Get the SPDX License ID from license text

Project description

LicenseID - A portable SPDX License ID matcher

PyPI - Version GitHub License DOI

Get the SPDX License ID from license text.

A portable license ID matcher with command line interface and Python API.

Used as a license detection engine for Pitloom software bill of materilas generator.

Features

  • Hybrid matching pipeline:
    • Tier 0.5 (Marker detection): Detects SPDX-License-Identifier tags and structured markers (name fields, headings). An exact SPDX tag returns immediately with full confidence.
    • Tier 0 (Shortcut): Fast path for short inputs (names, IDs, brief expressions). Includes:
      • Case-insensitive exact ID match.
      • Prose-context disambiguation for bare deprecated IDs (e.g. "GPL-2.0 or later version"GPL-2.0-or-later).
      • Conservative -only fallback when no granting context is present.
    • Tier 1 (Recall): Candidate retrieval using SQLite FTS5 trigram index, capped at the first 100 query words for consistent performance. Comment prefixes (//, #, *, ;) are stripped before querying.
    • Tier 2 (Precision): Adaptive ranking with RapidFuzz. Sliding-window alignment for fragments; coverage-aware scoring to prefer the tightest match. Marker confidence boosts applied only when confidence ≥ 0.85.
    • Tier 3 (Validation): Optional final validation via tools-java.
  • Deprecated ID normalisation:
    • GPL-2.0+GPL-2.0-or-later (SPDX + operator, unambiguous).
    • Apache-2+Apache-2.0+ (abbreviated base canonicalised, + retained).
    • Bare deprecated IDs (e.g. GPL-2.0) resolved conservatively to -only when no surrounding context is available.
  • Unix philosophy: Parseable, line-delimited CLI output.

Installation

Install with pipx:

pipx install licenseid

Or using uv:

uv tool install licenseid

Usage

1. Update the license database

Before matching, you need to build the local license index:

licenseid update

Advanced update options:

  • --version <version>: Download a specific SPDX License List version (e.g., 3.28.0).
  • --force: Force update even if the local database is already at the target version.
  • --no-cache: Bypass the local cache for downloads.

2. Identify a license

Identify license text from a file, an ID, or a string:

# From a file (smart detection)
licenseid match LICENSE.txt

# From an ID (smart detection)
licenseid match MIT

# From a string (smart detection / piped)
echo "MIT License..." | licenseid match

# Explicit ID lookup (fastest, skips similarity check)
licenseid match --id MIT

Common options:

  • --db <path>: Use a custom database path (global option). Supports SQLite URIs for in-memory databases (e.g., file:test?mode=memory&cache=shared).
  • --id <id>: Explicitly treat input as an SPDX License ID (bypasses file/text matching).
  • --bold: Print only the top license ID (no other info).
  • --diff: Show a word-by-word diff between the input and the best-matching candidate.
  • --json: Output results in JSON format.
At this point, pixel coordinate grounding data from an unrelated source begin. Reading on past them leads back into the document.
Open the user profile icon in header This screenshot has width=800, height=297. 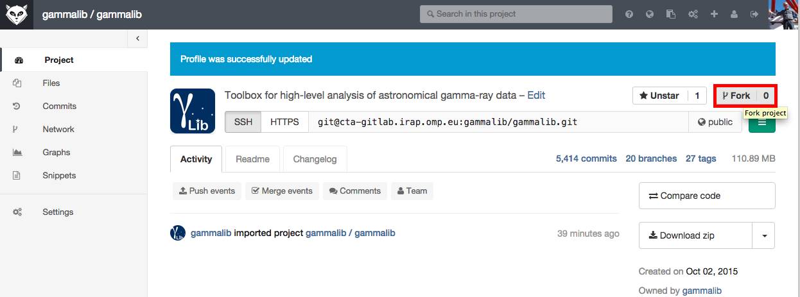tap(735, 14)
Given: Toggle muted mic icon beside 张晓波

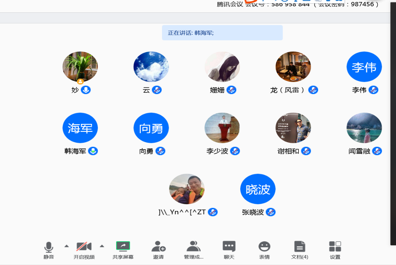Looking at the screenshot, I should click(271, 212).
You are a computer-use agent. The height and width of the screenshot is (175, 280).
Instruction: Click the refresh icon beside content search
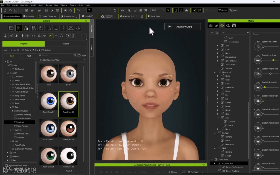79,56
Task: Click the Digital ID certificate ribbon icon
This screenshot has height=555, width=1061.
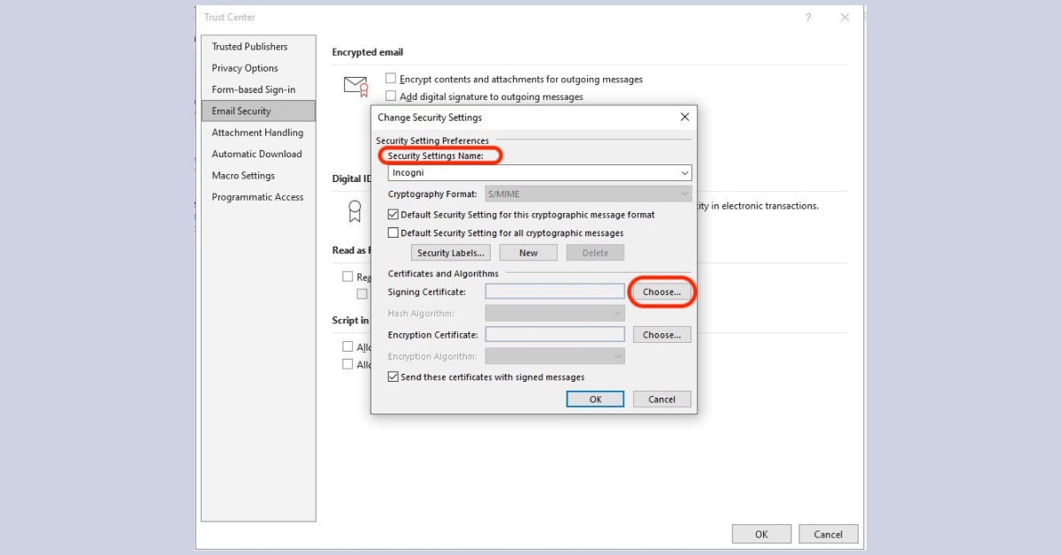Action: (x=355, y=210)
The system uses a composite score (similarity + coverage bonus/penalty + optional popularity weight + marker confidence boost) to prefer the tightest match. For example, it distinguishes a short permissive licence from a superset that shares the same preamble.

3. Cache management

licenseid maintains a local cache of remote data to save bandwidth.

  • licenses.json: Cached for 45 days.
  • popularity.csv: Cached for 75 days.
  • SPDX data tarballs are versioned and never expire.

To clear the cache manually:

licenseid --clear-cache

4. Output formats

Default (Unix-friendly):

LICENSE_ID=Apache-2.0 SIMILARITY=0.9850 COVERAGE=1.0000

ID only:

licenseid match LICENSE.txt --bold

Example output:

Apache-2.0

JSON:

licenseid match LICENSE.txt --json

Example output:

[
  {
    "license_id": "Apache-2.0",
    "score": 0.985,
    "similarity": 0.985,
    "coverage": 1.0,
    "is_spdx": true,
    "is_osi_approved": true
  }
]

Diff (visual comparison):

licenseid match LICENSE.txt --diff

Example output:

LICENSE_ID=Apache-2.0 SIMILARITY=0.9980 COVERAGE=0.9975

WORD DIFF:
--- DATABASE
+++ INPUT
@@ -1601,8 +1601,4 @@
 language
 governing
 permissions
-and
-limitations
-under
-the
-license
+se

5. Exit codes

The CLI follows standard Unix exit code conventions, making it suitable for use in scripts and CI/CD pipelines.

Exit Code Meaning Scenarios
0 Success Confident match found; predicate is TRUE; database updated or already up-to-date.
1 Logic Failure No matching license found; predicate is FALSE; network error.
2 Usage Error Missing subcommand; missing input text/file; invalid parameters.

6. License predicates (for CI/CD)

Predicate commands are designed for shell scripting. They print true/false and exit with 0 (for true) or 1 (for false).

Command Description
is-spdx True if the license is in the SPDX License List.
is-open True if the license is OSI-approved OR FSF-libre.
is-free Alias for is-open.
is-osi True if the license is OSI-approved.
is-fsf True if the license is FSF-libre.

Example usage in a script:

# Check by ID
if licenseid is-osi MIT; then
  echo "This is an OSI-approved license."
fi

# Check by File
licenseid is-open LICENSE.txt || echo "Warning: Not an open source license"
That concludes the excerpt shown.